Bruce Lee’s Jeet Kune Do, meaning  “Way of the intercepting Fist”, often referred to as JKD, is a hybrid martial art that incorporates various techniques from different fighting styles, primarily Wing Chun, Boxing and Fencing. Jeet Kune Do’s emphasis is on practicality, adaptability, and efficiency. Bruce Lee looked heavily at boxing in his formulation of JKD, studying the great legendary boxers like Jack Dempsey, Sugar ray Robinson and Muhammad Ali.

Bruce Lee’s system of Jeet Kune do was similar to judo in the sense that both were born of innovation. However, that wasn’t the only similarity! To be able to fight effectively with judo be it competition or self defense, Jigoro Kano the founder of Judo, maintained that judoka should stand upright, in the style of a “western boxer! To remain relaxed and loose in this posture so that Judoka could move more fluidly in attack and defense.

Bruce Lee’s straight right lead in JKD

Bruce Lee literally took the very same perspective with Jeet Kune Do.
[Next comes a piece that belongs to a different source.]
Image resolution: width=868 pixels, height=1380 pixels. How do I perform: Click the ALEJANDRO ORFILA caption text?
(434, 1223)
Bruce’s On Guard stance was a strong side forward stance similar to that of a boxer.  “The on-guard position is that position most favorable to the mechanical execution of all the total techniques and skills. It allows complete relaxation, yet, at the same time, gives a muscle the tension most favorable to quick reaction time.”
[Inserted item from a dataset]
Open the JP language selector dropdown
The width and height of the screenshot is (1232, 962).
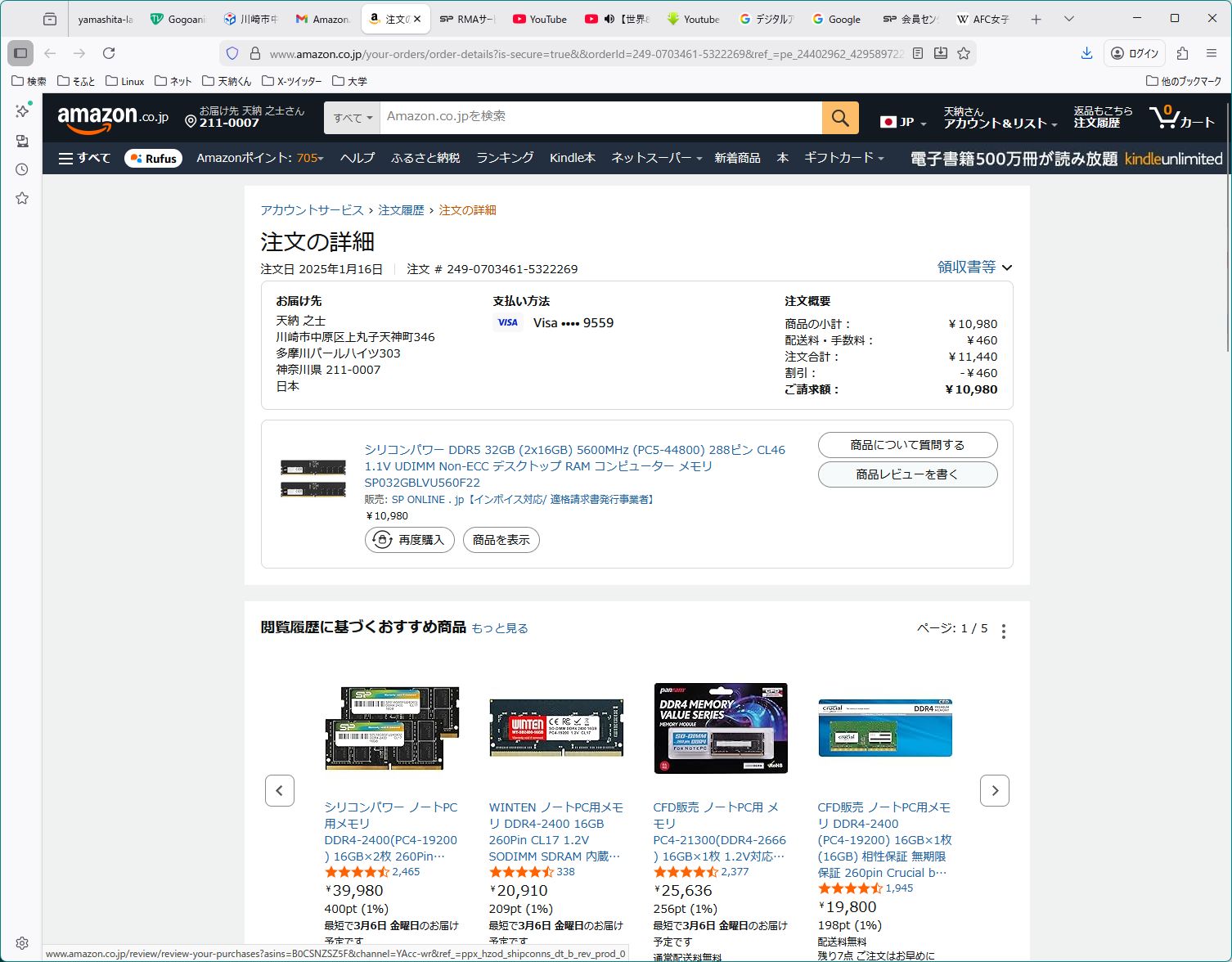(904, 122)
Recently a friend of mine, Prof. Tony Pacenski who holds Black belts in both BJJ and Judo, stated that atemi is a form of Kuzushi, it takes uke’s balance and his mind. Atemi-waza (striking methods) is indeed a form of kuzushi (off Balancing) and can be combined with Judo nage-waza (throwing techniques). Atemi before nage for kuzushi! Strike before throwing to off balance can be in a number of forms:

a) physically knocking uke out of balance,

b) making uke evade or flinch from the atemi and by doing so unbalances himself,

c) creating a distraction – a mental kuzushi,

d) a combination of two or more of the above.

Keeping the perspective that Judo grip fighting is likened to that of a boxer who parries and then counters a punch and a punch can be used as form of off balancing both physically and mentally. What about combining it with Bruce Lee’s Jeet Kune Do concepts and not only for the purpose of fighting and self defense but can some of the concepts of “The Way of the Intercepting Fist” be used for grip fighting in the sport of Judo?
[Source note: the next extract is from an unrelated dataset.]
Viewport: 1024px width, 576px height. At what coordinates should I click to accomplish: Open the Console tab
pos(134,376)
Lead Hand Parry to lead hand straight punch to Osoto Gari

Osoto Gari is typically the first Judo technique I teach anyone. Predominately because most of the mechanics and body movement needed to execute most throws can be found in this basic throw.

Bruce Lee believed that his “On guard” position (strong side forward) was the most favorable for the initiation and execution of action. Ask yourself what is the stance for you? Find the stance that gives you a feeling of centeredness, knowingness, and confidence, that would allow you to move with ease, speed and power! In other words find the stance in which allows you to initiate and be the most BALLASTIC in movement in any direction needed….not just one.

1.) Blue is in a Jeet Kune Do strong side forward position (On Guard), white has taken a boxer’s stance. 2.) White throws a left hand straight punch. Blue parries the punch to the inside with his right hand. 3.) From the point of contact with the parry and without any initial draw back, Blue delivers a right straight punch (commonly referred to in JKD as the Straight Lead).  

4.) As the right hand punch retracts, 5.) pivoting clock wise on both feet punch in your grip with the left hand and drive off the heel of your left foot, striking the pocket of the opponent’s shoulder. The impact of punching in your grip should be hard enough to rock the opponent on his heels. 6.) Grab the jacket at the area struck and pull with the left hand bringing your left elbow down toward your left hip. As you begin the pull with the left hand and keeping your knees bent drive of your right foot and step toward 11 O’clock with the left foot. As you enter into the throw your belt line should be lower than your opponent’s belt line and your axis should be forward.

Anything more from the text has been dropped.